Usually, depreciation is a deduction in arriving at profits
but in the example at
BLM70035 there are additions (in Year 1)
to bring the rentals due for the year up to the GAAP earnings.
Lessors call these additions 'negative depreciation', in contrast
to ordinary depreciation which is 'positive'. This is only a matter
of presentation which largely derives from the accountancy approach
before SSAP 21 was issued in 1984. Negative depreciation, like
'positive depreciation', is simply a balancing entry so that the
rentals due plus 'depreciation' equal the 'interest' earnings. The
contra entry for depreciation is in the lessee debtor accounts
shown in the balance sheet. Negative depreciation increases the
balances; positive depreciation reduces them.

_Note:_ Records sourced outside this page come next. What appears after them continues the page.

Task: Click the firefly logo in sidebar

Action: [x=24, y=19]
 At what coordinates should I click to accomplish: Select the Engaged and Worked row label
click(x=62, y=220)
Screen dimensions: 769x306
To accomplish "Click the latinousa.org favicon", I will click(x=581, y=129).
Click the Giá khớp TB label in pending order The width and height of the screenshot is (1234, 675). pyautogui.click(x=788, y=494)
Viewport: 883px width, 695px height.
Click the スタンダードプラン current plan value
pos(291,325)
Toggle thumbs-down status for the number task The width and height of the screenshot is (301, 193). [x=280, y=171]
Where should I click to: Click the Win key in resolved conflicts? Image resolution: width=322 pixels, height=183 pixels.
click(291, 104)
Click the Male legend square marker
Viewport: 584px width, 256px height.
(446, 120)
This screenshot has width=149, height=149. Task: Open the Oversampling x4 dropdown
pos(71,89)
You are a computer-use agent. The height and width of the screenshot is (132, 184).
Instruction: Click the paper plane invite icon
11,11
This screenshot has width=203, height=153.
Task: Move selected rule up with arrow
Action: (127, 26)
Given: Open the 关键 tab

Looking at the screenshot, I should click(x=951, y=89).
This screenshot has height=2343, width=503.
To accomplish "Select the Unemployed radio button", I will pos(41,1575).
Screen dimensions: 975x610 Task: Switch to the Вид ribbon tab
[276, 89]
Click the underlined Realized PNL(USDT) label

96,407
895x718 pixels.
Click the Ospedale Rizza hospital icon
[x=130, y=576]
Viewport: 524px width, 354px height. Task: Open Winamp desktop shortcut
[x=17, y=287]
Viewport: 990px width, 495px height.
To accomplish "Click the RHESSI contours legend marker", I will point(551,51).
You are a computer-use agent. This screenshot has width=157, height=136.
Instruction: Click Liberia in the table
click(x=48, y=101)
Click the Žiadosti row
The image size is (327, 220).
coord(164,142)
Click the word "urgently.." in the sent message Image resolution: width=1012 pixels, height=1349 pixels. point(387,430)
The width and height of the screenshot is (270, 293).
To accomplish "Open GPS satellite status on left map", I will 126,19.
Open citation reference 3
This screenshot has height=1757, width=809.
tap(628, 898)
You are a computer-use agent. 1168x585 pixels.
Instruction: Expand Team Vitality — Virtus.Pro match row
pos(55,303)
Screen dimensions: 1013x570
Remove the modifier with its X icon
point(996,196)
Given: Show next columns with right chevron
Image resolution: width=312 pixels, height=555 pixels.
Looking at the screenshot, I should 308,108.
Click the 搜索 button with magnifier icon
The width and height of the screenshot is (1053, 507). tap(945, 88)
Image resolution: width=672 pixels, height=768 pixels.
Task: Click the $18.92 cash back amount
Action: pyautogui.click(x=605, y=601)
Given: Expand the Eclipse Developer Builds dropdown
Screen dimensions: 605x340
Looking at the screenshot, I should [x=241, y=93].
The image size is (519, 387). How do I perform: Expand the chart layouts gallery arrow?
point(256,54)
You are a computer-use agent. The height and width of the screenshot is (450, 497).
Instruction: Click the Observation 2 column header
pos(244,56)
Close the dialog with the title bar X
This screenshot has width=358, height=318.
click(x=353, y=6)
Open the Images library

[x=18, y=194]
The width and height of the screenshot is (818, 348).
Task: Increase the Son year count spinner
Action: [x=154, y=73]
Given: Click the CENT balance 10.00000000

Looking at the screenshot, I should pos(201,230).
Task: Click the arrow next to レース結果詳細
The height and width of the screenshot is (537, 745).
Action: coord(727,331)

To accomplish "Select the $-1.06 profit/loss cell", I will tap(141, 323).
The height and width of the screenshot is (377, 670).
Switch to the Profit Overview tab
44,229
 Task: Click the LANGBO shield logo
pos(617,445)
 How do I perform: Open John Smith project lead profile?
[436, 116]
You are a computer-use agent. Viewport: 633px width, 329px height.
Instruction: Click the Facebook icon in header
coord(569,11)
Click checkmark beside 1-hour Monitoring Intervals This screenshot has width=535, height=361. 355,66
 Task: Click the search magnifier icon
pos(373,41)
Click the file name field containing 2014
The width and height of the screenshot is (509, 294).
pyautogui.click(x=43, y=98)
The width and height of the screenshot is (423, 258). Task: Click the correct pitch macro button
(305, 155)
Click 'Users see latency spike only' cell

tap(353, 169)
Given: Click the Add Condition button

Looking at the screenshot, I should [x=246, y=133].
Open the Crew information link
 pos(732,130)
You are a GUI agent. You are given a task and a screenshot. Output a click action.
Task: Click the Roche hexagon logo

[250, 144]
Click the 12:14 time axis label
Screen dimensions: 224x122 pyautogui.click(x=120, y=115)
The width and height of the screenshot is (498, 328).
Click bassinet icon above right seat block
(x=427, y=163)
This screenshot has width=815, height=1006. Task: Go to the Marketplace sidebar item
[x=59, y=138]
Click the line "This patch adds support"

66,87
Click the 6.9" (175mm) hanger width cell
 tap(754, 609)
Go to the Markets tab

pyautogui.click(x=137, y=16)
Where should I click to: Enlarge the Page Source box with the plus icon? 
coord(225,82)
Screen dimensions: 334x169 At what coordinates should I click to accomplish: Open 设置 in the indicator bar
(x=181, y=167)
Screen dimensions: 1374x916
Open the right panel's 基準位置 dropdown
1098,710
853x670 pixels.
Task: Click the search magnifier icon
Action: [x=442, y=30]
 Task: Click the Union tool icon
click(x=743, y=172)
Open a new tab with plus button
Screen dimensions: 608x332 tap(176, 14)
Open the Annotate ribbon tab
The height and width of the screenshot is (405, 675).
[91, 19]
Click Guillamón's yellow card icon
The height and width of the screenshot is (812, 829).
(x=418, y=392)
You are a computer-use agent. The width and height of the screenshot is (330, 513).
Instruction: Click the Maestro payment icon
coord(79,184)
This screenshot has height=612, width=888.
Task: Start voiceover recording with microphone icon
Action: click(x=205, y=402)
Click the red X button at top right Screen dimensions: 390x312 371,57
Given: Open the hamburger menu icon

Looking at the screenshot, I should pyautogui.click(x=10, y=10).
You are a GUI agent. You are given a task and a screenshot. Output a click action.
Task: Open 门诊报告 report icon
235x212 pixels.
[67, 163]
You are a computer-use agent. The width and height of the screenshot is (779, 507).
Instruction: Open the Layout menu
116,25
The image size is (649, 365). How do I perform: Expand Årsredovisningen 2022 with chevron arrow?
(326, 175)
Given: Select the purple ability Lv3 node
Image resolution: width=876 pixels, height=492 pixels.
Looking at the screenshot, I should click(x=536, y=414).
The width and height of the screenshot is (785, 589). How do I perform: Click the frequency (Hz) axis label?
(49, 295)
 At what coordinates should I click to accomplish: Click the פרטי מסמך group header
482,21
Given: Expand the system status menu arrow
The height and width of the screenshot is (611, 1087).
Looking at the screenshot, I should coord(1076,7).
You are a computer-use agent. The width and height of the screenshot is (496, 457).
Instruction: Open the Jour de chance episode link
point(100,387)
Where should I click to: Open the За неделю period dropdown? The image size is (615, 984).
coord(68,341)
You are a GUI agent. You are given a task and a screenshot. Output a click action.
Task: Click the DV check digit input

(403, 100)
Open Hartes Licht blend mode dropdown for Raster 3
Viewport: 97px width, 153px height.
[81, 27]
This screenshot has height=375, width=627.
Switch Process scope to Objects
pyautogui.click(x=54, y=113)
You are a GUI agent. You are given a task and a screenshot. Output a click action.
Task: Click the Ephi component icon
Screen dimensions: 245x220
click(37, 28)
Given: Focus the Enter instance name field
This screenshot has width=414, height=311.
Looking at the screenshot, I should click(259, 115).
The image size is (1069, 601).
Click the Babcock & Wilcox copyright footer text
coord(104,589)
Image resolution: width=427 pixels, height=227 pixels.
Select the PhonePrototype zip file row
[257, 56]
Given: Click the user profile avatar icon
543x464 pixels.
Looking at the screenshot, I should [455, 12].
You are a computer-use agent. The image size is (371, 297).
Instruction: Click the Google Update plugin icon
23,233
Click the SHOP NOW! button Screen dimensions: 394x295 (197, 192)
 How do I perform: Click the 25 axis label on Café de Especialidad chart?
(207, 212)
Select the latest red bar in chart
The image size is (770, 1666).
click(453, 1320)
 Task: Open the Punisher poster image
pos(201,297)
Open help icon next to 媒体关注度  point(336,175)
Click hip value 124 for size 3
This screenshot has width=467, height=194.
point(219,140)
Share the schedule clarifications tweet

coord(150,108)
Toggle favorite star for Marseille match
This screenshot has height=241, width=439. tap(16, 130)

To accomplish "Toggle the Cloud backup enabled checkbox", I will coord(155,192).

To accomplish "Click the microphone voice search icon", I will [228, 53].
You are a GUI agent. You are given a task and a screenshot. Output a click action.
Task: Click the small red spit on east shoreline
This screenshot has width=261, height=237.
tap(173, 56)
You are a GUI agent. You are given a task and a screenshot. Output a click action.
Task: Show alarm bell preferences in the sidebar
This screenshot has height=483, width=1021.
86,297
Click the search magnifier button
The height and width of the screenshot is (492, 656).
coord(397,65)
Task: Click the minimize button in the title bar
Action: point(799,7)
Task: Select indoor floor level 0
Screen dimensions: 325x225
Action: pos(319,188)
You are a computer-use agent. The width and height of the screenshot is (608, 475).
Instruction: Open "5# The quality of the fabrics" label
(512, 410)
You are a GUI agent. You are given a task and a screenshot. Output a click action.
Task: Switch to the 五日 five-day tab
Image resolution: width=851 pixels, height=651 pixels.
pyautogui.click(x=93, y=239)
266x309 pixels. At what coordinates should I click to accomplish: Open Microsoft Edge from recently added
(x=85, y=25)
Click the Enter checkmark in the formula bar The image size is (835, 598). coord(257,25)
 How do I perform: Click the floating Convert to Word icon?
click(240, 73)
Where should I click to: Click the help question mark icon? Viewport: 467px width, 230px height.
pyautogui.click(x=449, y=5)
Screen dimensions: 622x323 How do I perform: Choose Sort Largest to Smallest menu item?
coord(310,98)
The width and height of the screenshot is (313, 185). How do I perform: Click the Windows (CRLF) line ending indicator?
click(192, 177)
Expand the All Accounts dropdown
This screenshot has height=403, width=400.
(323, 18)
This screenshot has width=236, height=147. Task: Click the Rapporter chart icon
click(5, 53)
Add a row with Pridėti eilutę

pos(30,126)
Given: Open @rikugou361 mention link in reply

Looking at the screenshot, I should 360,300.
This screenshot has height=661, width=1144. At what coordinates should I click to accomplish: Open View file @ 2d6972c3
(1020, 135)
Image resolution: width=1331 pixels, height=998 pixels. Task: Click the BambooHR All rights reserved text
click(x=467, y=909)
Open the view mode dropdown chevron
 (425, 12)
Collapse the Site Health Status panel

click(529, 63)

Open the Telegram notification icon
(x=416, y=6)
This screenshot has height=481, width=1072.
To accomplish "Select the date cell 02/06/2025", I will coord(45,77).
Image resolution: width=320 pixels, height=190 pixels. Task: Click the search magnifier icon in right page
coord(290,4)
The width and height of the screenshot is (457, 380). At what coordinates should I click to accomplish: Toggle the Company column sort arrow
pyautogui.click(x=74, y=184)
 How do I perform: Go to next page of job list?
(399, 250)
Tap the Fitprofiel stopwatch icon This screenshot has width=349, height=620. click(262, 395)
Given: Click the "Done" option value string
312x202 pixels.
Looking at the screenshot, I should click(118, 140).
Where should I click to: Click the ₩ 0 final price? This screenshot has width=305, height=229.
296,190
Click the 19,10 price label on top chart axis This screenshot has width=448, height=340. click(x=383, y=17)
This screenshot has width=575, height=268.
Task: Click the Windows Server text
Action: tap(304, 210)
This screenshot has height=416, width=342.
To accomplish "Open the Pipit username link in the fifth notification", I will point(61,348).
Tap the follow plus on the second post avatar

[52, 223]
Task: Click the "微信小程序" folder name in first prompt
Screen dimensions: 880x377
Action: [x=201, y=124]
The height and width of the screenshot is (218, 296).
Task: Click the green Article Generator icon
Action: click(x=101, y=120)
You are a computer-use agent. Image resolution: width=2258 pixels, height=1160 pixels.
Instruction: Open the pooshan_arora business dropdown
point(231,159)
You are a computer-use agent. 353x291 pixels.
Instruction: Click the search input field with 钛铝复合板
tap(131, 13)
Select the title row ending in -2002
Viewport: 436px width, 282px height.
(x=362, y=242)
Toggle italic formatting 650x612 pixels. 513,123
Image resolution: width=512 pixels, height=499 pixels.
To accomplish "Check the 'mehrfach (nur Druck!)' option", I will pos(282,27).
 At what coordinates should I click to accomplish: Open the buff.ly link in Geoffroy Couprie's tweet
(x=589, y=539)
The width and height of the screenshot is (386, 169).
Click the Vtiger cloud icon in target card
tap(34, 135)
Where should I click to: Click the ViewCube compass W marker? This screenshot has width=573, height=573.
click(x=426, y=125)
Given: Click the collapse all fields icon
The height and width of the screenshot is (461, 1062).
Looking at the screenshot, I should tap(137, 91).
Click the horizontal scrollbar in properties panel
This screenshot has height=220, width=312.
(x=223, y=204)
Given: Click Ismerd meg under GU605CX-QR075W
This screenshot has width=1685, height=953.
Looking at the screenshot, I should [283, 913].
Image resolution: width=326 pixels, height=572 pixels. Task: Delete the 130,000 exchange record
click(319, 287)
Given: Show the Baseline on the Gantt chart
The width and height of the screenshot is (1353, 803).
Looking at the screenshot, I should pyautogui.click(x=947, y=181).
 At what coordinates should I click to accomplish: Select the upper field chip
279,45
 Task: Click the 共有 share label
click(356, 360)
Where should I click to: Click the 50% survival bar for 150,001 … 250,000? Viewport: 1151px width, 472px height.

The accountancy approach before SSAP21 was to follow the
legal form and so the gross earnings were the rentals payable. From
those gross earnings the 'loan repayments' were deducted to arrive
at the lessor's real earnings from the lease, namely, the
'interest'. Those deductions were called 'depreciation' although
they had nothing to do with the actual depreciation of the asset
owned by the lessor. After SSAP 21 said that the gross earnings
were simply the 'interest', most lessors continued to use the same
accounts presentation. When the 'interest' calculated under SSAP 21
exceeded the rents due it was convenient to use the depreciation
line to make the mechanical adjustment.